Teleskop James Webb kembali mengamati sebuah objek yang sudah dikenal, dan kali ini berhasil mengungkap apa yang sebelumnya tersembunyi. Pada 10 Agustus 2026, NASA merilis citra inframerah terbaru dari nebula planet NGC 2392, yang dikenal sebagai Nebula Singa.

Nebula ini sebelumnya telah diabadikan oleh Hubble pada tahun 2000 dengan cahaya tampak, yang memperlihatkan gumpalan komet membentuk 'wajah' dan 'surai' singa. Kini, dengan instrumen NIRCam dan MIRI, Webb menyajikan gambaran yang lebih jelas dan rinci: gumpalan debu padat, kabut gas terionisasi, serta struktur cincin dan cangkang yang kompleks.
Semuanya bermula dari bintang bermassa kecil biasa, yang merupakan mayoritas di alam semesta. Ketika bahan bakar nuklir di intinya habis, bintang tersebut menjadi tidak stabil, berdenyut, dan melepaskan lapisan luarnya. Lapisan-lapisan ini kemudian berubah menjadi selubung gas dan debu yang dikenal sebagai nebula planet. Yang tertinggal adalah inti panas yang disebut katai putih.
Katai putih inilah yang kini 'memasak' segalanya dari dalam: radiasinya mengionisasi gas dan menciptakan gelembung yang terus mengembang. Gelembung inilah yang membentuk 'wajah singa' tersebut. Seiring mengembangnya, gelembung ini secara bertahap menghancurkan debu di jalurnya.
Bagian 'surai' merupakan lapisan debu bagian dalam yang diterangi oleh katai putih pusat. Helai-helai individual tampak seperti ekor komet: ini adalah gumpalan debu padat yang berhasil bertahan dari radiasi intens dan melindungi materi di belakangnya. Pada rentang inframerah menengah, terlihat sangat jelas bagaimana sebagian debu hancur, sementara helai-helai tertentu masih bertahan.
Pembentukan bentuknya yang sekarang membutuhkan waktu beberapa ribu tahun.
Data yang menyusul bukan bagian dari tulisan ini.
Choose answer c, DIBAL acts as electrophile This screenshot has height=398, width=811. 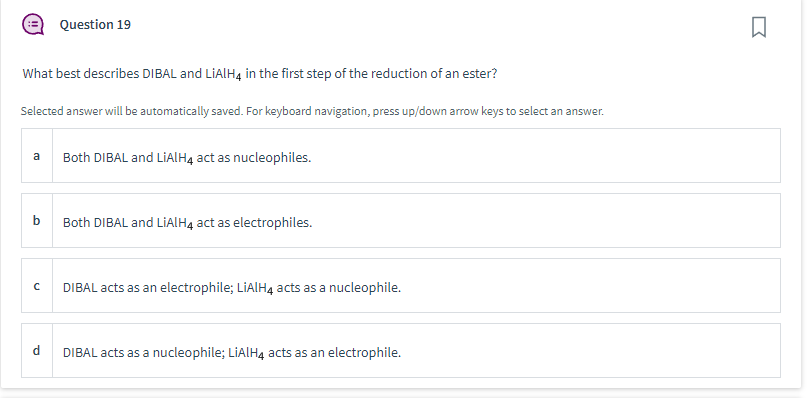click(401, 286)
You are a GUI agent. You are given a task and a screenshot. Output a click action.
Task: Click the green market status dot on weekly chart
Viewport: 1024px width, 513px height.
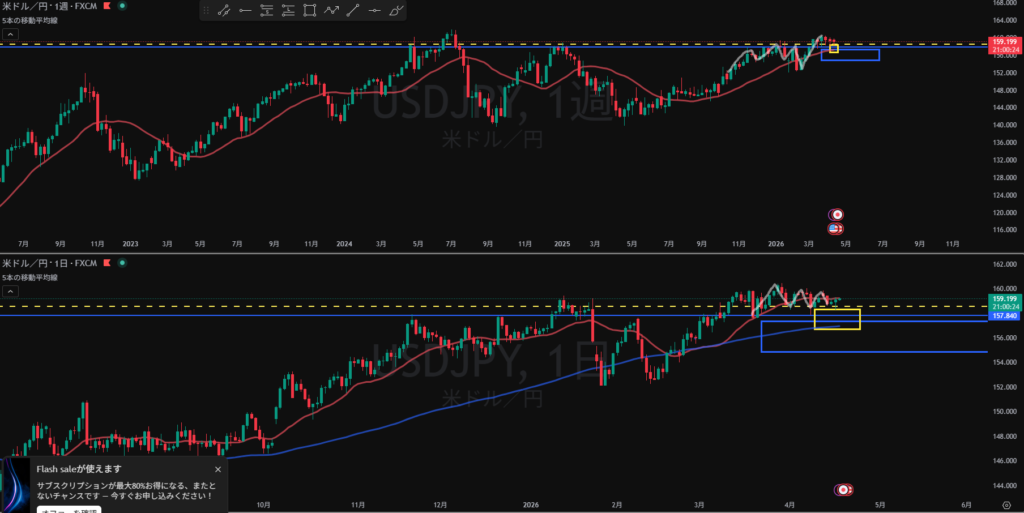[x=122, y=7]
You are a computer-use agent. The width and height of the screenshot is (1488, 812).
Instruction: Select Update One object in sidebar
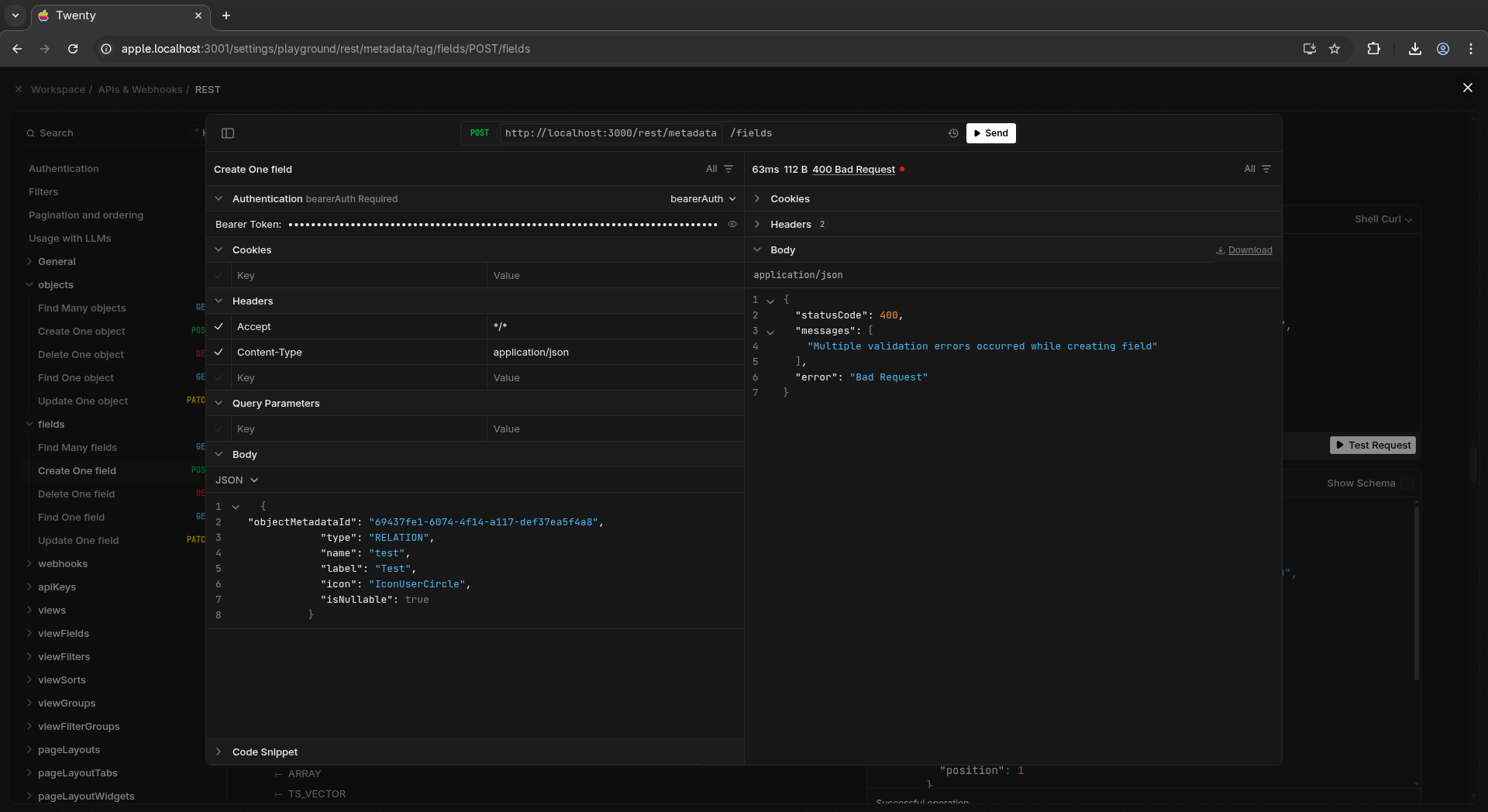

Proses ini belum berhenti: gas dan debu terus menyebar. Para astronom memperkirakan bahwa dalam waktu sekitar 10 ribu tahun — sebuah periode yang sangat singkat dalam skala kosmik — nebula ini akan benar-benar menghilang.
Mengapa gas yang terlempar keluar membentuk cincin dan cangkang yang begitu rumit, masih menjadi misteri yang sedang diselidiki para ilmuwan. Ini adalah ciri khas banyak nebula planet, dan Webb memberikan data baru untuk mengungkapnya.
Citra-citra ini 'membekukan' suatu momen dalam kehidupan objek yang sebenarnya terus berubah tanpa henti. Katai putih terus melakukan tugasnya, debu entah menghilang atau bertahan di balik bayangan gumpalan yang lebih padat, dan 'topeng singa' perlahan kehilangan bentuknya.
Pengamatan semacam ini membantu kita memahami lebih baik bagaimana bintang-bintang bermassa menengah mengakhiri siklus hidupnya dan memenuhi ruang angkasa dengan materi yang kemudian membentuk generasi bintang dan planet baru. Nebula Singa adalah salah satu contoh cemerlang dari siklus ini.